Having lost 2-1 on aggregate to Borussia Mönchengladbach in 1977 and 4-2 to Porto in 1987, Dynamo – who had come through both qualifying rounds – hoped to make it third time lucky in 1999. But after seeing off Real Madrid 3-1 in the quarter-finals*, they were edged out 4-3 by Bayern in the semis. And just like PSV, they would see the team who dashed their dreams go on to succumb to a scarcely believable comeback by English opposition in the final (and Solskjær has won it and all that).
Two members of that great Dynamo team would go on to taste Champions League success four years later, however. Kakha Kaladze and Andriy Shevchenko were involved as Milan won one of the more uneventful finals by beating Juventus on penalties at Old Trafford after it had ended 0-0 – with Shevchenko scoring the decisive spot-kick after Kaladze had seen his saved.
*1998-99 was the last edition of the Champions League before it expanded to 32 teams
If ever you’re asked to name all 42 Champions League / European Cup finalists in a pub quiz (you never know), Panathinaikos are probably going to be one of those last few you’re racking your brains for as time runs out (well, they would have been until you read this). In 1971, the Athenians – who aren’t even Greece’s most successful club – lost to Ajax at Wembley. They got as far as the semis in 1984-85 – where they were comprehensively defeated 5-0 on aggregate by Liverpool.
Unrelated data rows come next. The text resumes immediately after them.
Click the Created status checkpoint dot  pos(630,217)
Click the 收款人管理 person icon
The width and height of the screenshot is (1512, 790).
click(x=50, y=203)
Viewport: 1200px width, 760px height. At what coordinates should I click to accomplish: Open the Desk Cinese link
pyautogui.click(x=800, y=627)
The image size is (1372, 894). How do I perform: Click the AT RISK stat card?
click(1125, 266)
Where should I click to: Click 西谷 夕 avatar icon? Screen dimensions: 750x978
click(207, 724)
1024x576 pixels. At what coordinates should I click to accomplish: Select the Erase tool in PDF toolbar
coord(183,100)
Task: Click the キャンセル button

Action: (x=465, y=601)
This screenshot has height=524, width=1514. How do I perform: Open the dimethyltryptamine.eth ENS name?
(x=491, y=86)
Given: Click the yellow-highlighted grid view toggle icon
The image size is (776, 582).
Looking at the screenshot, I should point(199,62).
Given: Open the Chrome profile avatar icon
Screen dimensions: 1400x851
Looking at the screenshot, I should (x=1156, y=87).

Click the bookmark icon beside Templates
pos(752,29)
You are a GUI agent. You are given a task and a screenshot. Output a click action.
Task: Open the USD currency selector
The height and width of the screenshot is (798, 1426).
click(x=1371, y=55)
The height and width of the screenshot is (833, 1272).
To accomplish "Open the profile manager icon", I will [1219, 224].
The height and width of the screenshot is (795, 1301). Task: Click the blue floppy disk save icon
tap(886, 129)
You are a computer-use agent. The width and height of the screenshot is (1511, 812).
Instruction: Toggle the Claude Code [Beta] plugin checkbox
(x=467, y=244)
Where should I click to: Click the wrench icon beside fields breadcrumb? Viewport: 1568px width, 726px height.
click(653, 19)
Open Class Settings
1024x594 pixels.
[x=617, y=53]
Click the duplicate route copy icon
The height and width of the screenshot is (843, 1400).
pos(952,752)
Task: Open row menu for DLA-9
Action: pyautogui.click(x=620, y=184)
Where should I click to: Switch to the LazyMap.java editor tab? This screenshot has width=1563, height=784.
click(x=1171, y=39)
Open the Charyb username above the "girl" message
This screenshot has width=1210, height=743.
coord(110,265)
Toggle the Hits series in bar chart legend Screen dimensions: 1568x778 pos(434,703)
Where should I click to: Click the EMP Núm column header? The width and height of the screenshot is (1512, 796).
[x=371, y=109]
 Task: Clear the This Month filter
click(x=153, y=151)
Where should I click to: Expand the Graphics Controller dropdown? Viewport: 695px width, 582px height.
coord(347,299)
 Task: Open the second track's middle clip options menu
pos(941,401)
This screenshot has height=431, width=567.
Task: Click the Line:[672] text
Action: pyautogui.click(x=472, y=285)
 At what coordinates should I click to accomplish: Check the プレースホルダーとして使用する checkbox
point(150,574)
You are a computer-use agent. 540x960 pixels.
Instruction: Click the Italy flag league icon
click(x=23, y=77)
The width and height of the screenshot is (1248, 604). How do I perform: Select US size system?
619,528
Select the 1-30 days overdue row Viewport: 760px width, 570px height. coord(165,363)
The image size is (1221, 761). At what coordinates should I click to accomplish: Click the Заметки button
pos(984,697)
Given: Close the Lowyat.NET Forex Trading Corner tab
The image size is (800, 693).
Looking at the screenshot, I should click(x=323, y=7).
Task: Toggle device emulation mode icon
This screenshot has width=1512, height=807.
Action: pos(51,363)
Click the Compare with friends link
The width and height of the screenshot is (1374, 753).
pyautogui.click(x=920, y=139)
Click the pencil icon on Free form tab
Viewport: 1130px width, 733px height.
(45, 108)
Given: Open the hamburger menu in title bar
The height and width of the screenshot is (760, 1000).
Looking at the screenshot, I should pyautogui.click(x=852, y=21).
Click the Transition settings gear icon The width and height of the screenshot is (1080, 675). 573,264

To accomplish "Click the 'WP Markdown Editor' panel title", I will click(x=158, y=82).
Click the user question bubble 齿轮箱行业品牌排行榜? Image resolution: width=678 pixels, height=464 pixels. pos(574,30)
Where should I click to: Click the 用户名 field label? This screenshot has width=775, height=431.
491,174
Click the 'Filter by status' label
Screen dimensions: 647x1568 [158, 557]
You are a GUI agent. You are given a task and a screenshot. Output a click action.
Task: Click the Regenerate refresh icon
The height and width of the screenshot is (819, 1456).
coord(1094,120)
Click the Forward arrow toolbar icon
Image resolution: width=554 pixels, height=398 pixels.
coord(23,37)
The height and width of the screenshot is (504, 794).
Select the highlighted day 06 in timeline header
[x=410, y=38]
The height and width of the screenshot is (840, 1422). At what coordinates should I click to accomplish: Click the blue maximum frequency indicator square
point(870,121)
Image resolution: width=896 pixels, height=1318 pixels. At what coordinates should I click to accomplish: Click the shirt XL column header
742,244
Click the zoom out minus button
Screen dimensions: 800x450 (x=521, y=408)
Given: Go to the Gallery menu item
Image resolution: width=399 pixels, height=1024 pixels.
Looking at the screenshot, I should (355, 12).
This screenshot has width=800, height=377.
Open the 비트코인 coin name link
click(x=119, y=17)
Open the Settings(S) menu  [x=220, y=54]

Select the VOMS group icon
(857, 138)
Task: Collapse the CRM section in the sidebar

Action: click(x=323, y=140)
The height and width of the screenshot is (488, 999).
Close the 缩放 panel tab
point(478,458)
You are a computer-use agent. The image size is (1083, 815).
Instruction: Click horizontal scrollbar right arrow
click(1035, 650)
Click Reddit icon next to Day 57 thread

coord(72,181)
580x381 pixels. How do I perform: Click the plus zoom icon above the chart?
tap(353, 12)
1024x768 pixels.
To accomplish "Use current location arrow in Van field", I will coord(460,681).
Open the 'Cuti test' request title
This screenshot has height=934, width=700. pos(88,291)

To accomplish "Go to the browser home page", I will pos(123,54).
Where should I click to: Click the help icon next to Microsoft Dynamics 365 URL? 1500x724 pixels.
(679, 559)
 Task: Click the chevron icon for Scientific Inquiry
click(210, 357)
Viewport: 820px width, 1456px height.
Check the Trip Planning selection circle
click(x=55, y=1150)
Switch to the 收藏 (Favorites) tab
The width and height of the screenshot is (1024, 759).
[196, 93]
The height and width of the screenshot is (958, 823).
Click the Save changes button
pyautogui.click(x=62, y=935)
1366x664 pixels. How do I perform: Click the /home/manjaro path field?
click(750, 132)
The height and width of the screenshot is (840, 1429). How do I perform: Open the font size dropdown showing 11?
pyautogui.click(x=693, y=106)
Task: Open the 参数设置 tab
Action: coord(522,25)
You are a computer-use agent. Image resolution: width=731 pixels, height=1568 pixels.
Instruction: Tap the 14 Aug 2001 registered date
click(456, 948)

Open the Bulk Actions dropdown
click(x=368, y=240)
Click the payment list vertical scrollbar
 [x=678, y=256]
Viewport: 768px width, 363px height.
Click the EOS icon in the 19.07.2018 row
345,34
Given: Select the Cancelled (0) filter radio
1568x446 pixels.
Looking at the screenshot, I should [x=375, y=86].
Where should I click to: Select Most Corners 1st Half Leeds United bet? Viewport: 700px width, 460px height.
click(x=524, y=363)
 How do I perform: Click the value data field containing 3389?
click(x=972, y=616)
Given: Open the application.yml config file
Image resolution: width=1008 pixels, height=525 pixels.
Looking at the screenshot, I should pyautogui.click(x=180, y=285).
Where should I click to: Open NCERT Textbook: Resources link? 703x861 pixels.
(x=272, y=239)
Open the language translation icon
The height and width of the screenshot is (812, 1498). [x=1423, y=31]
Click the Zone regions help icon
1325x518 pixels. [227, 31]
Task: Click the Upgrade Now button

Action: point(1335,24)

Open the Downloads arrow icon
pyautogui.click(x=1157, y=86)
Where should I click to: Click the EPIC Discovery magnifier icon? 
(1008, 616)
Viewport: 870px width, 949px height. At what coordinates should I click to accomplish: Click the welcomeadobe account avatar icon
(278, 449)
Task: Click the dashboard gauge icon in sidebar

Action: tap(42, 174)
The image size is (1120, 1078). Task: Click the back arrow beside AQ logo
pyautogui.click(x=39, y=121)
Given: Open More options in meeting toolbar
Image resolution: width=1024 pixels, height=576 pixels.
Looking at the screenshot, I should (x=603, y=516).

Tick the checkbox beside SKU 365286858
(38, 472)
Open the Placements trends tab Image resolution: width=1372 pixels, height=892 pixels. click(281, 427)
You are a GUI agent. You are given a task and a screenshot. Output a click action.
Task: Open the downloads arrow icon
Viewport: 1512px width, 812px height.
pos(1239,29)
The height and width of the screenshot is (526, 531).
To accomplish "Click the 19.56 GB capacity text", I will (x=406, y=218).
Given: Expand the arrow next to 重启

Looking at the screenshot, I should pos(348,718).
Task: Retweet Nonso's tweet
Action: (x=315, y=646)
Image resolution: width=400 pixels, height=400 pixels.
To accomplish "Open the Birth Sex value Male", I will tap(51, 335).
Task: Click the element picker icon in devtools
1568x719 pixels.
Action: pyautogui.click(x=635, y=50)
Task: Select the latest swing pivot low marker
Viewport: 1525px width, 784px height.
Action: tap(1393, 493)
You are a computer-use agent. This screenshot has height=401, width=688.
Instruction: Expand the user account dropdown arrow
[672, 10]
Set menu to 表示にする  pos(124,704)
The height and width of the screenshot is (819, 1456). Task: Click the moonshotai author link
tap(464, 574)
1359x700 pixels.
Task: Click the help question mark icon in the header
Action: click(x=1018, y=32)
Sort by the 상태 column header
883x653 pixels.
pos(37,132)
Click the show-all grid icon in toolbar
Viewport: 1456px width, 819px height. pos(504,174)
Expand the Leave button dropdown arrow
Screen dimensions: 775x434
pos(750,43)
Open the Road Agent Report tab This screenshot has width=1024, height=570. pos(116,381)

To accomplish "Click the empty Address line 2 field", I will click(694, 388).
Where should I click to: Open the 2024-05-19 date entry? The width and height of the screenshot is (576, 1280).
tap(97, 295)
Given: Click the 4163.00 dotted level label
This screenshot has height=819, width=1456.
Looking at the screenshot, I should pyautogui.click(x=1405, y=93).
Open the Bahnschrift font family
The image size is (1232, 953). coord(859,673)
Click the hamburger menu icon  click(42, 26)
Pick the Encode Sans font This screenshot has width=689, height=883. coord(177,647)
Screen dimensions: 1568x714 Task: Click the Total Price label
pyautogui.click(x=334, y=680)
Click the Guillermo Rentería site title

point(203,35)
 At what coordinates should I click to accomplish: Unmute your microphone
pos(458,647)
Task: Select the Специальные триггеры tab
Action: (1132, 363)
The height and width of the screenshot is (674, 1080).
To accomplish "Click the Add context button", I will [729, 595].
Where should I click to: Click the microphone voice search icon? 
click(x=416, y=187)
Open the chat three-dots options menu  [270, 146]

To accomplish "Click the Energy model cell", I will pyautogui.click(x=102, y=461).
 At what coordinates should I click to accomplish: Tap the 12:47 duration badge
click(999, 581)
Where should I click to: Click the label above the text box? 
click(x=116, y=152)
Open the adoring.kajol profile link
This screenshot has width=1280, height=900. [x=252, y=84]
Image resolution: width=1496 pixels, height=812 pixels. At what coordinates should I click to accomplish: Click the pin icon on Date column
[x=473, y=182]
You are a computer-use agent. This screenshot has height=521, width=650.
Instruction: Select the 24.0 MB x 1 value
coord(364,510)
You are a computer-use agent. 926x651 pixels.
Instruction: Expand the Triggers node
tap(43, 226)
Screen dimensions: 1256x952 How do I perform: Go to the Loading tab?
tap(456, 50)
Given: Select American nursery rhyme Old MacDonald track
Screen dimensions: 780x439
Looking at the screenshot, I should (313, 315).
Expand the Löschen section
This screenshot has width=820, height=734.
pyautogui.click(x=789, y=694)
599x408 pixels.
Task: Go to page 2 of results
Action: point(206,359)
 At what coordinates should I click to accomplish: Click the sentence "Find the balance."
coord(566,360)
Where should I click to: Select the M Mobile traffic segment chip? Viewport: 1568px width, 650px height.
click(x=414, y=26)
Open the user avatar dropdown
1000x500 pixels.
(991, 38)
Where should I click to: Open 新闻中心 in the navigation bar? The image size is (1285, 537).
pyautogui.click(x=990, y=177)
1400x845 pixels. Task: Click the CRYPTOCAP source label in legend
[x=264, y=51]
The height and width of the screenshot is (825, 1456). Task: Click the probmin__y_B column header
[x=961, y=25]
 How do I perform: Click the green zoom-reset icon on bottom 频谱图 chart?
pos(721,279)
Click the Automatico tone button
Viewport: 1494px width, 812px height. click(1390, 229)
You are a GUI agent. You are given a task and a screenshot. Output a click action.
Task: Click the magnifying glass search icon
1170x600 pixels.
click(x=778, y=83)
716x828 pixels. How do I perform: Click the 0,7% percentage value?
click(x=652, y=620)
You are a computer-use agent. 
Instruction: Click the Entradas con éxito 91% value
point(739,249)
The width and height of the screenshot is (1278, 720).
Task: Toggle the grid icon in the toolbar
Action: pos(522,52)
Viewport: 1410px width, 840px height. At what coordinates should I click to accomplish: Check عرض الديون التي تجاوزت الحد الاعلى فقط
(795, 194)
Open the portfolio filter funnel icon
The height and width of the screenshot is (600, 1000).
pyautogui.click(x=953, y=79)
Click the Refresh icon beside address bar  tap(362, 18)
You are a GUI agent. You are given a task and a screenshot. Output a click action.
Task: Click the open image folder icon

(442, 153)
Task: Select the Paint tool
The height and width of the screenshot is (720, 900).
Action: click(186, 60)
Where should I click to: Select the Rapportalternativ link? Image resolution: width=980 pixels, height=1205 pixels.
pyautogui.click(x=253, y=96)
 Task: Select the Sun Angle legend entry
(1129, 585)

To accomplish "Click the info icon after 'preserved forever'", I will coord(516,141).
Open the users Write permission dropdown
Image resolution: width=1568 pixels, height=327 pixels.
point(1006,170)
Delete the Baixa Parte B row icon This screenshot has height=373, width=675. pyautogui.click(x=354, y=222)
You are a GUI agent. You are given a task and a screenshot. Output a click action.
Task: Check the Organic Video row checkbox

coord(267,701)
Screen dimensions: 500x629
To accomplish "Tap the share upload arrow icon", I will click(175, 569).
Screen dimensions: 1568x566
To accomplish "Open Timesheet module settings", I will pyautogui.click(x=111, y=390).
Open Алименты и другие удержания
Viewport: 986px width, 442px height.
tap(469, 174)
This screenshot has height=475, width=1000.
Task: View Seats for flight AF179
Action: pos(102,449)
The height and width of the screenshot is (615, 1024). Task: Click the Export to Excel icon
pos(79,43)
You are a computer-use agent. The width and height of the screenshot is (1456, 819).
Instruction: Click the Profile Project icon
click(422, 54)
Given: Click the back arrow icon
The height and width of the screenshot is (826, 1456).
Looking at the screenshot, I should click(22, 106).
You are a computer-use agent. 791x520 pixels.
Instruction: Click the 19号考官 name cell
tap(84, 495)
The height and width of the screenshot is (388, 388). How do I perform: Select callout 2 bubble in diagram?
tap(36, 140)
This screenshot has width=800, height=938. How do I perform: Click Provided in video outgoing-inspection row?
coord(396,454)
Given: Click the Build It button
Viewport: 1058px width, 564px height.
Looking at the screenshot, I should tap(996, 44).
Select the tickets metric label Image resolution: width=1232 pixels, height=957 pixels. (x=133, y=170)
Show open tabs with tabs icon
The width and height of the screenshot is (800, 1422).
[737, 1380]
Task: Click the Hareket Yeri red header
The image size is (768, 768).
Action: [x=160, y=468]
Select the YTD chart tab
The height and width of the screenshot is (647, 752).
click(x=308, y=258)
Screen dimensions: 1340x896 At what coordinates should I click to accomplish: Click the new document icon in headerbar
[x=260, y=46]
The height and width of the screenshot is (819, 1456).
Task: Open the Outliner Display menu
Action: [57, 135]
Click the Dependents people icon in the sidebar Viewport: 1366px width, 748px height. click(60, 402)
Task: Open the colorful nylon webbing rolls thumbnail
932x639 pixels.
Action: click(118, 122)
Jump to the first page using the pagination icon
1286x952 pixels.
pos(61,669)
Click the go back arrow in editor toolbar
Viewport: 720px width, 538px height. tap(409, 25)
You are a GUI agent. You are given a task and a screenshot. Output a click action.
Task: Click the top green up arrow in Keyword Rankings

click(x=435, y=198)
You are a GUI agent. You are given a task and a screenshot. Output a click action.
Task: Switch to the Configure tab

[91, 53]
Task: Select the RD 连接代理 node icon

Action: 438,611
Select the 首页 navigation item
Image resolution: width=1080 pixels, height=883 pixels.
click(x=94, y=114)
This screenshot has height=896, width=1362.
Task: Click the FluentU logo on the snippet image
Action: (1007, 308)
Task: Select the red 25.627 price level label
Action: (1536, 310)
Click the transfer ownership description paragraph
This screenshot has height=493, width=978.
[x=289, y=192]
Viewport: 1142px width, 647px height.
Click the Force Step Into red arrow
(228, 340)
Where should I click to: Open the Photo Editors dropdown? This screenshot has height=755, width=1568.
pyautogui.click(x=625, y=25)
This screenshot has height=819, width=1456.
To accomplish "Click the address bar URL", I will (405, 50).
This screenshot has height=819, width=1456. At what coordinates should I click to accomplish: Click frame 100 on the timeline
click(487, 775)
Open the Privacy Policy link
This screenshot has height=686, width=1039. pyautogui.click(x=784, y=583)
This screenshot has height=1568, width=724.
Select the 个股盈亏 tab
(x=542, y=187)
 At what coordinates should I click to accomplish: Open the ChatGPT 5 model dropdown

In the 1996 semis, Panathinaikos had the chance to get revenge on Ajax, then the holders – and they took a 1-0 lead back to Athens. But that was to be as good as it got for Juan Ramón Rocha’s side, who lost the second leg 3-0.
Panathinaikos would narrowly lose to Barcelona in the 2002-03 quarter-finals and Villarreal in the round of 16 six years later – but they’ve only qualified once since then. Nonetheless, at least their fans can sing loud and proud about how their team are still the most southerly ever to appear in the final (Europa League fetishists Sevilla are probably the only vaguely viable threat to that changing).